STOP BEFORE YOU OPEN THAT STORE CHARGE CARD TO SAVE 15%
Tempted to take advantage of those post holiday sales?? Retailers bombard shoppers with at-the-register offers to "open a charge card and save 15%".
It's an immediate money-saver, but for Americans in the market for a new home loan, taking advantage of the in-store savings could be a long-term loser.
This is because new credit card applications are damaging to credit scores. According to myFICO.com, "new credit" accounts for 10 percent of a credit score; recent applications may signal weakness in a borrower's profile.
Meanwhile, conforming mortgage lenders make rate adjustments for low credit scoring applicants. As an example, a home buyer with a 20 downpayment and a 715 credit score would face an interest rate adjustment of 0.125%.

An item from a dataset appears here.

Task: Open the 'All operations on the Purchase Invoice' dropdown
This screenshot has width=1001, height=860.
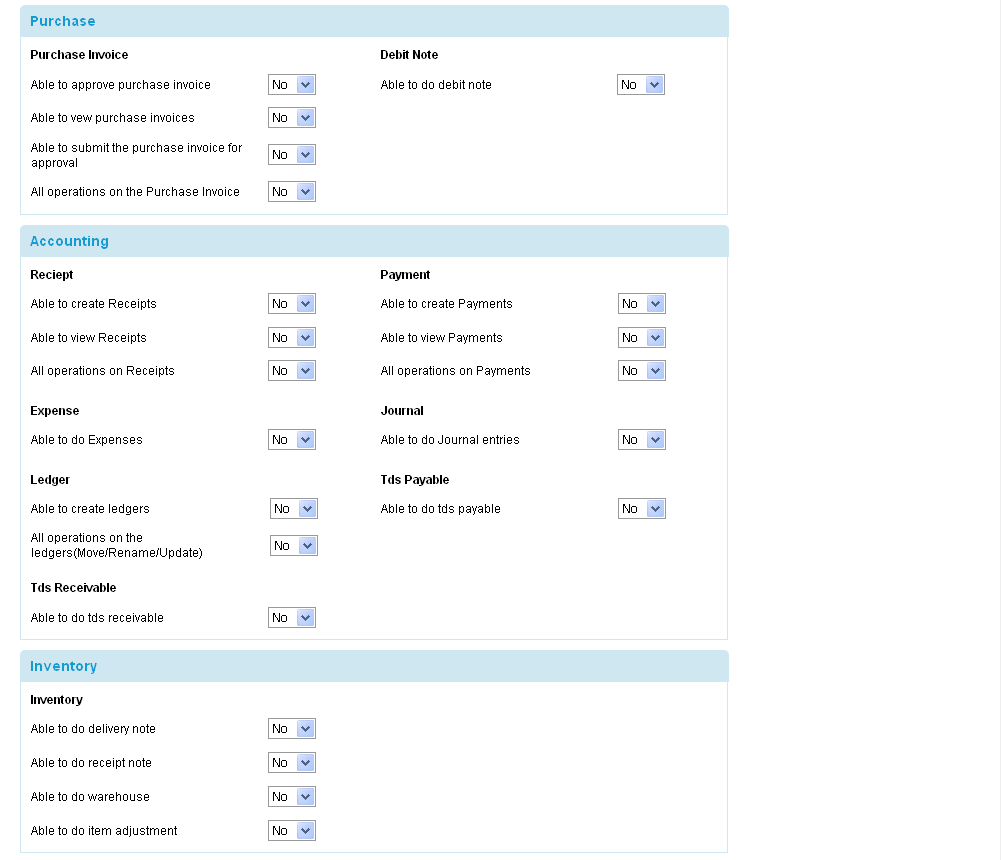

Below 700, the adjustments are even worse. What's worse is the fact that your mortgage loan is approved based upon your debt to income ratio. Opening a store charge card will open up a whole new line of debt to factor in. The lenders may look at this new credit limit as if you have borrowed the whole limit and your approval may turn into a denial. How many store credit cards do you have? Chances are those offers to save 15% have resulted in a wallet full.
It's okay to take advantage of the in-store savings, but just be aware of how it may impact your credit score going forward. If you're not applying for a new home loan in the next six months, chances are that you'll be alright.
But, if you will need a new home loan, consider whether saving 15 percent on a $200 purchase is worth it if the long-term cost is paying an extra 0.125 percent on your new mortgage.